The Real Hiphop 101: The H2Ed Guidebook Series

Beyond trying to teach hip-hop as a subculture in America, different educational systems (from elementary schools to colleges) are exploring ways to use hip-hop's creativity and energy to help students learn about cultural, social and political issues in today's world. After digging deep in some textbook crates, I found one of the rare books that explains the best ways to use hip-hop as an educational tool - The Hip-Hop Education Guidebook by the Hip-Hop Association.

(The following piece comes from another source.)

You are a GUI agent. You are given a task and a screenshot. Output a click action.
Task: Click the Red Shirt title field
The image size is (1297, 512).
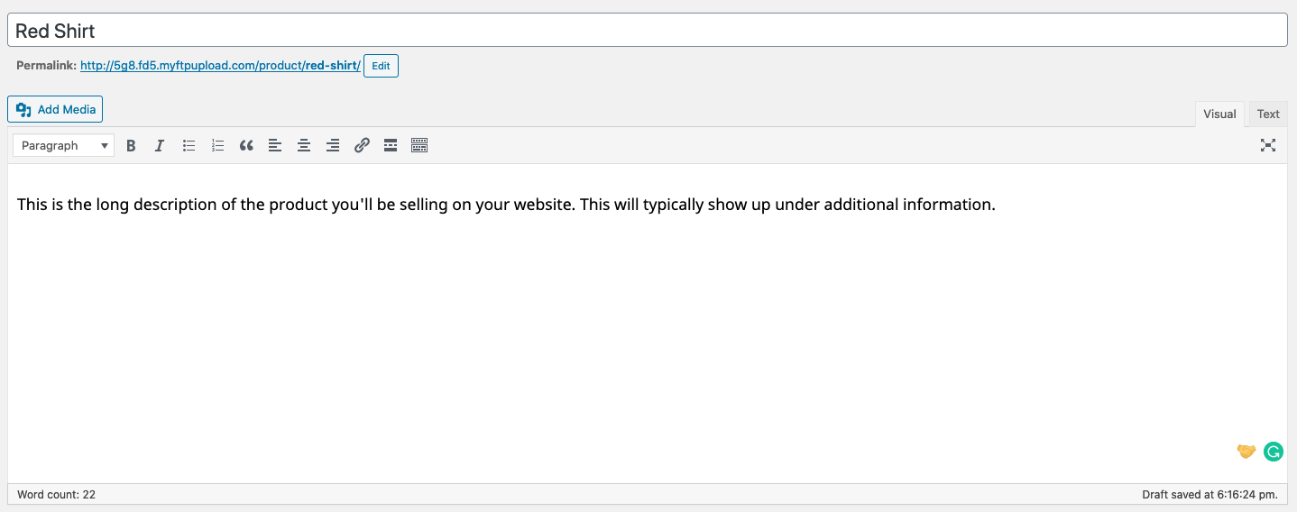(x=647, y=31)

The Hip-Hop Association (also known as the H2A) is an organization composed of hip-hop artists, filmmakers and scholars such as Mazi Mutafa of Words, Beats and Life, Inc., renowned female battle emcee Roxanne Shante' from the legendary Juice Crew, Associate Director for the Center for Multicultural Education and Programs at New York University Marcella Runell Hall, and filmmaker and activist Martha Diaz. The H2A seeks international social change through the use of media, pop culture, education, social entrepreneurship, leadership development and diplomacy.

The Hip-Hop Education Guidebook Volume 1 (edited by Martha Diaz and Marcella Runell Hall under the H2A) is a resource book for parents, teachers and scholars that addresses how to analyze hip-hop's influence in mainstream American society and pop culture from a scholarly standpoint. It doesn't explore the hip-hop arts in as interesting a way as That's The Joint, but it does have creative ways to finally put hip-hop in the classroom. It offers extraordinary ways to develop a student's writing in both poetry (because, of course, rapping is poetry in motion) and storytelling.

Plus, the book shows ways to use breakdancing to explore human anatomy and the laws of physics. In short, this book explains how hip-hop educates its community, and it takes hip-hop outside of the streets by putting it into the schools. It also addresses how to approach things such as diversity, leadership development, cultural heritage and identity in ways the hip-hop culture has done in its past - with its arts.

This 246-page book is now available as print for $26.50 and as a download for $10.55.